DENVER – Infertile women with blood type O have an increased prevalence of diminished ovarian reserve, according to Dr. Edward J. Nejat.
In contrast, the A blood group antigen, comprised of blood types A and AB, appears to be protective against diminished ovarian reserve. These are novel findings whose clinical implications must await further study, said Dr. Nejat of Albert Einstein College of Medicine, New York.
He presented a cross-sectional observational study involving 563 women under age 45 years seeking treatment for infertility at Montefiore Medical Center in New York or at the Yale University in vitro fertilization program in New Haven, Conn. Diminished ovarian reserve, defined by a baseline serum follicle-stimulating hormone level greater than 10 mIU/mL, was present in 70 subjects.
Ovarian reserve reflects the quantity of gametes available for procreation. Dr. Nejat and his coworkers decided to look for a possible association between blood type and ovarian reserve because other than advancing age, the determinants of ovarian reserve are unclear.
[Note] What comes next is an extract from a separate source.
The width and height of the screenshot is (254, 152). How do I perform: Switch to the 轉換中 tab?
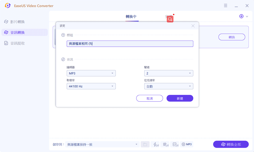click(131, 17)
Other investigators have previously described a link between blood type A and ovarian hyperstimulation syndrome.
A total of 61% of women with diminished ovarian reserve were blood type O, as were 43% of those with a baseline follicle-stimulation hormone level of 10 mIU/mL. After adjusting the results for age and site, women with blood type O were at twofold greater risk of having diminished ovarian reserve than were women with other blood types.
The A blood group antigen was present in 26% of women with diminished ovarian reserve and 41% of those with adequate ovarian reserve. The adjusted risk of diminished ovarian reserve in women possessing the A blood group antigen was half that in women with blood types O or B. The relationship between blood type and diminished ovarian reserve was independent of age.
Dr. Nejat said he had no relevant financial conflicts.